## DOCUMENT TEXT
────────────────────────────────────────

The tragic events of September 11 prompted a close reexamination of our national intelligence capabilities and the entire national security apparatus. That examination was long overdue. The final report of the independent 9-11 Commission identified wholesale flaws in the collection, dissemination, and use of intelligence data, and recommended a major overhaul of the CIA/FBI/NSC triangle. It recommended a detailed plan of action to facilitate the exchange of information to “connect the dots” more effectively. By all accounts, that ambitious plan is being executed.
Now comes Chapter 2 in the ongoing debate over the role of the CIA in our national security program. The U.S. Senate Intelligence Committee’s report on secret interrogations and torture of suspects by the CIA from 2001-2007 is a chilling reminder of what takes place behind the label, “CLASSIFIED,” particularly when the interrogation is delegated to government contractors. Whether it’s labeled illegal “torture” or legal “enhanced interrogation techniques” is immaterial. It’s clearly not who we are as Americans, it’s not what we do. I am ashamed. We all should be.
But we should also be very careful not to allow the torture report to obscure the increasingly important role of the CIA in the fight against international terror. To be sure, our nation walks a delicate high wire in the intelligence business, balancing national security “need to know” urgency against bedrock constitutional protections and individual liberties. Critics say the CIA has been hobbled in the execution of its vital mission ever since Senator Frank Church’s 1975 investigation of covert CIA operations resulted in major, debilitating restrictions on its methods of operation. Simply put, “connecting the dots” became much more difficult in the wake of Church’s congressional witch hunt.

────────────────────────────────────────

## RAW DATA
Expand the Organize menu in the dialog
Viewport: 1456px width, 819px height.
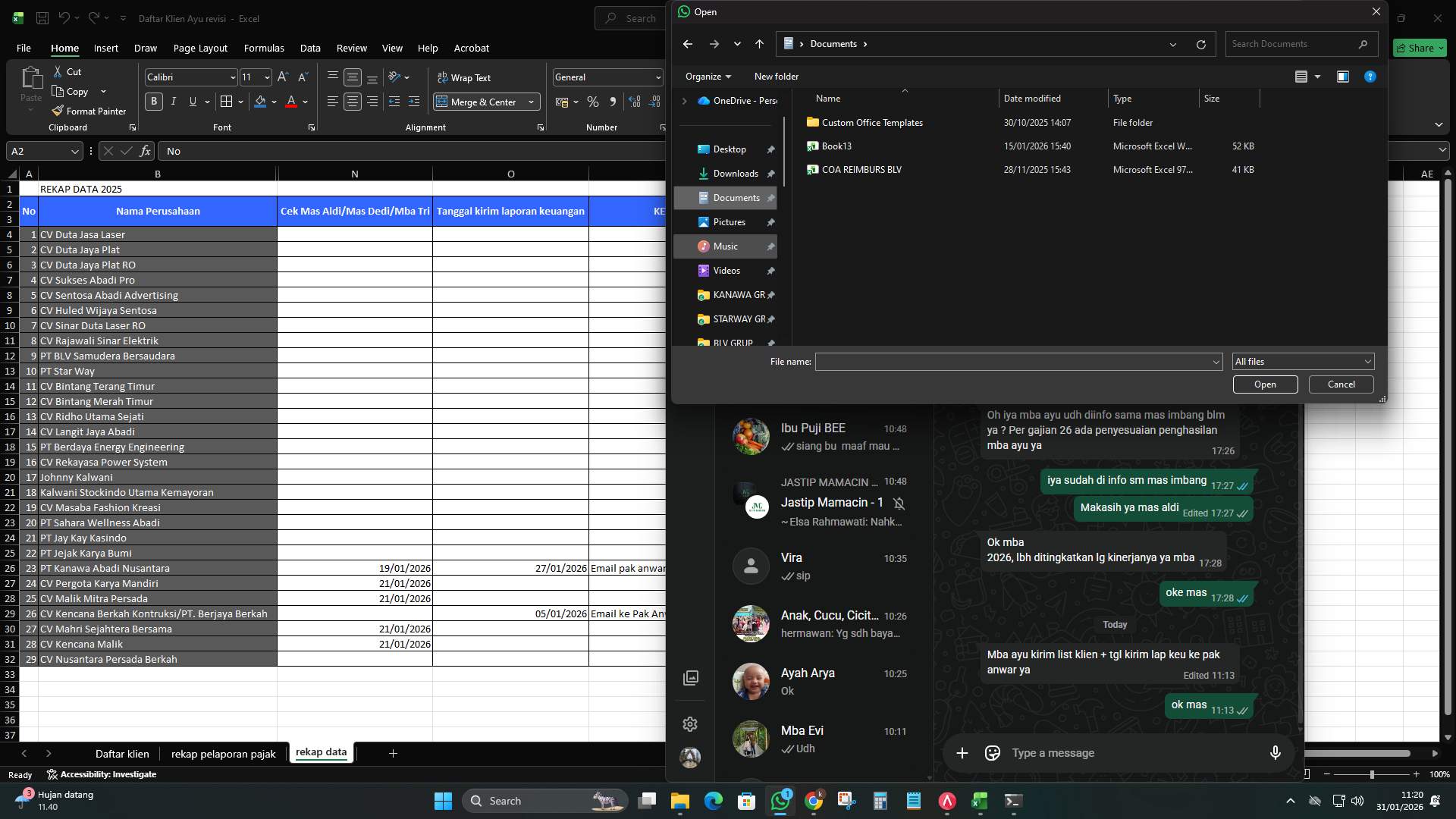708,76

────────────────────────────────────────

## SET TASKS
(1) Decide whether each statement agrees with the CIA essay, answering yes or no and quoting the words that settle it: (a) The 9-11 Commission recommended a major overhaul of the CIA/FBI/NSC triangle. (b) The Senate Intelligence Committee's report covers CIA interrogations from 2001 to 2007. (c) Senator Frank Church's investigation of covert CIA operations took place in 1985.
(2) Copy the CIA essay from "The tragic events" to "is being executed.".
(3) In the CIA essay, to whom was interrogation delegated when the author calls the report a chilling reminder?
The data have no connection to the CIA essay.

## SOLUTIONS BY TASK
(1)
(a) Yes: "recommended a major overhaul of the CIA/FBI/NSC triangle"
(b) Yes: "by the CIA from 2001-2007"
(c) No: "Senator Frank Church’s 1975 investigation"

(2)
The tragic events of September 11 prompted a close reexamination of our national intelligence capabilities and the entire national security apparatus. That examination was long overdue. The final report of the independent 9-11 Commission identified wholesale flaws in the collection, dissemination, and use of intelligence data, and recommended a major overhaul of the CIA/FBI/NSC triangle. It recommended a detailed plan of action to facilitate the exchange of information to “connect the dots” more effectively. By all accounts, that ambitious plan is being executed.

(3) To government contractors.